Although I didn’t realize what it was, throughout senior year of high school I went in and out of depression. I distinctly remember once when, alone, I nearly impaled my right lung in front of my puppy (who stared at me transfixed) as a stormy ambience lightly played in the background. The cut would have been clean, as I had sucked in so much that I could make out the pale impression of my ribs against my skin. When my puppy whimpered, I decided to stay alive a little longer. As I made this decision, the knife slipped from my hands and my mind observed it fall in slow motion.

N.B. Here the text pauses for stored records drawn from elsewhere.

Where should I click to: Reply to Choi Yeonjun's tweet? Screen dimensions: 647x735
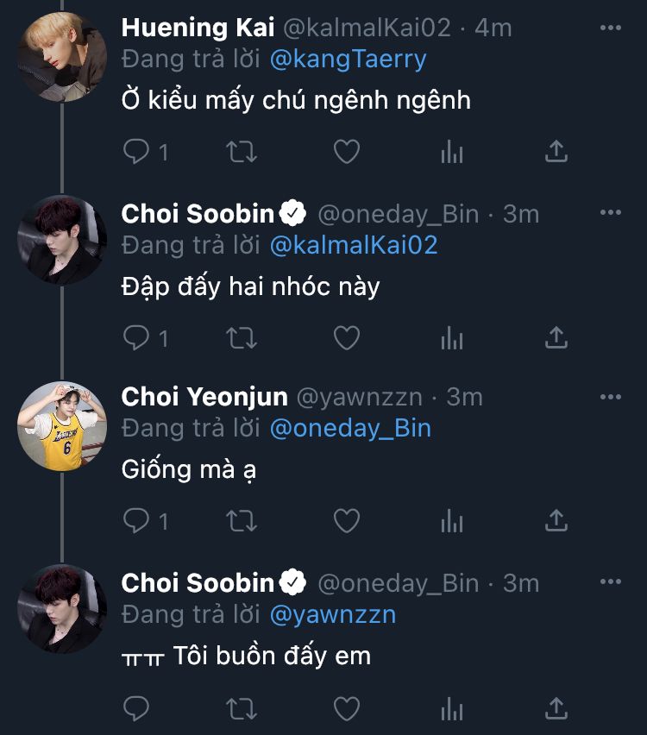[x=137, y=521]
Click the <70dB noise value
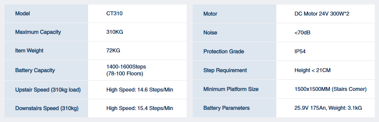The width and height of the screenshot is (379, 122). 302,33
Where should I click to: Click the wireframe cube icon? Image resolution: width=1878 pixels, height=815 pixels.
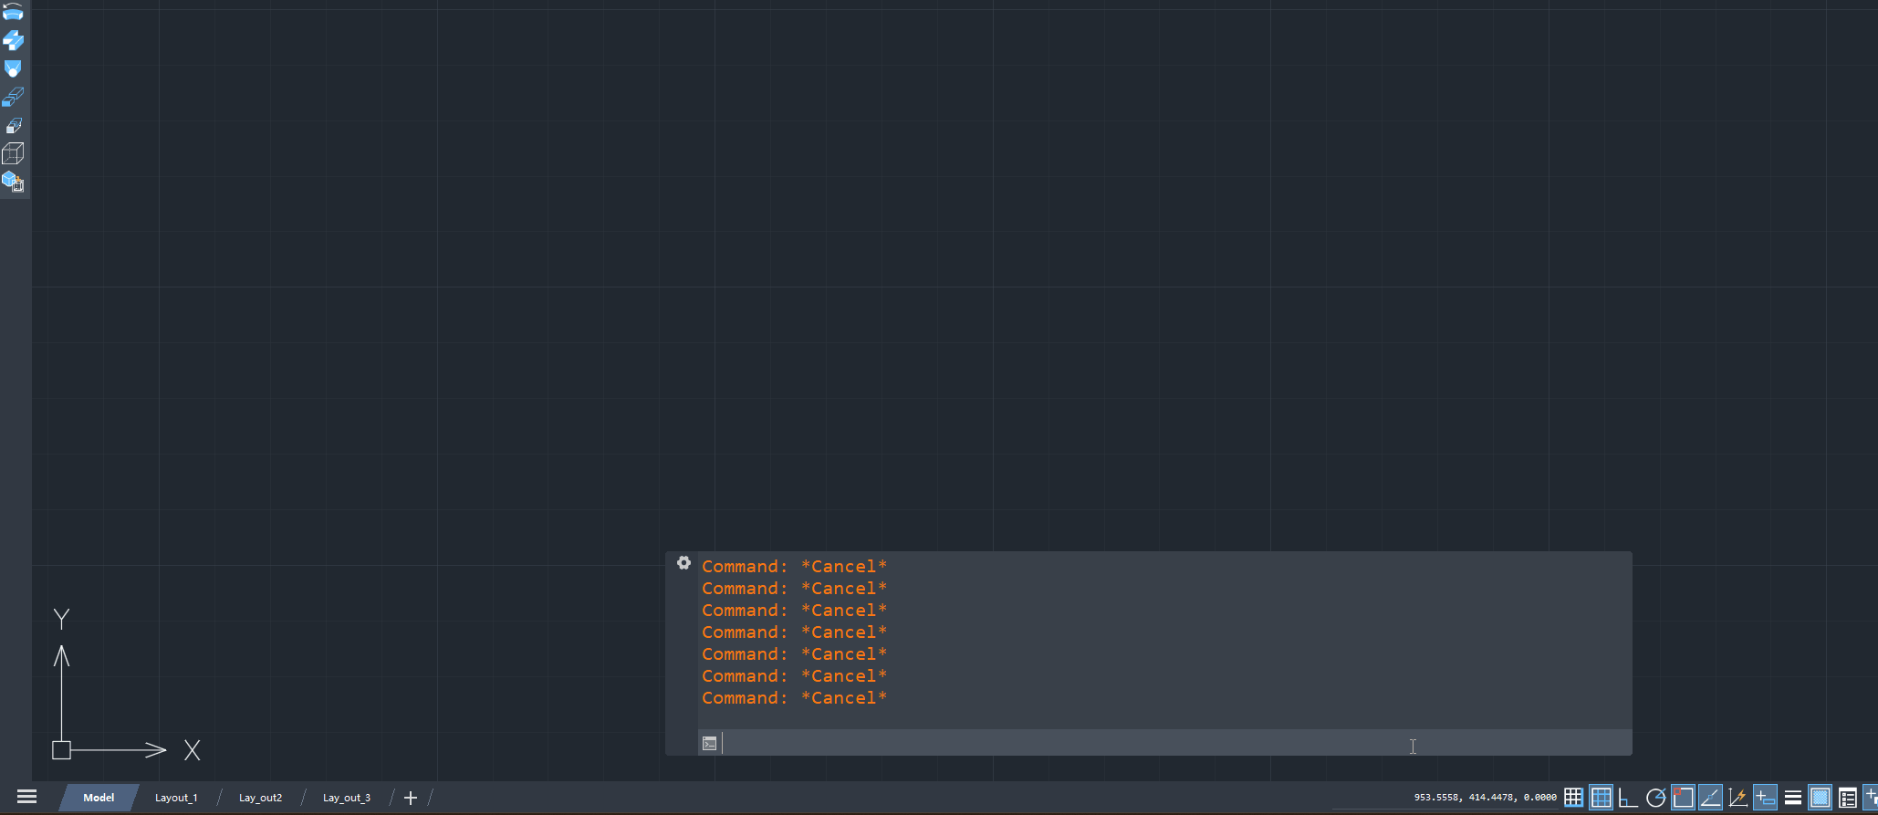(13, 153)
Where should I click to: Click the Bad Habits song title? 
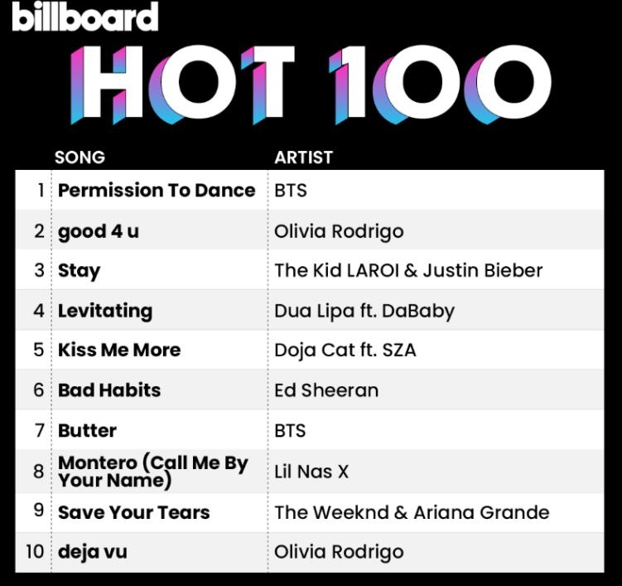tap(109, 390)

As it lie firmly embedded in the kitchen’s wooden floor, I regret not trying to have intervened as it fell. To this day the disconcerting scar remains, ruining the cheery lavender countertops and richly lit space.
Four years later, my senior year of college: I felt alone and overwhelmed in a school of 18,000 students. I couldn’t figure out where I would fit after I graduated, so I consumed as many 500 mg blue gel Ibuprofens as I could before falling asleep. I hadn’t even gotten under my covers--I had lay myself lightly on top--peaceful as reclining into a coffin.
My last act of compassion--my suicide letter to my parents, saved my life. Medics woke me up and hurried me to Beth Israel where I was immediately given fluids and underwent testing. My family from around the region came to comfort me. The fluid from the IV nearly drained itself entirely into me and I uncomfortably bloated. When I removed it, the flood of blood was as dark as office ink. It was so hypoxic that even exposed to air, it dried as dark as it had bled out. I had always been great at holding my breath--but no one could believe it. A Marvel-made hero, from then on, I never grew tired--For the next two years I would run every morning and only muscle fatigue or boredom could stop me--I never had a cramp, sweat, or was reduced to gasping ever again. A new definition for “blue-blood”?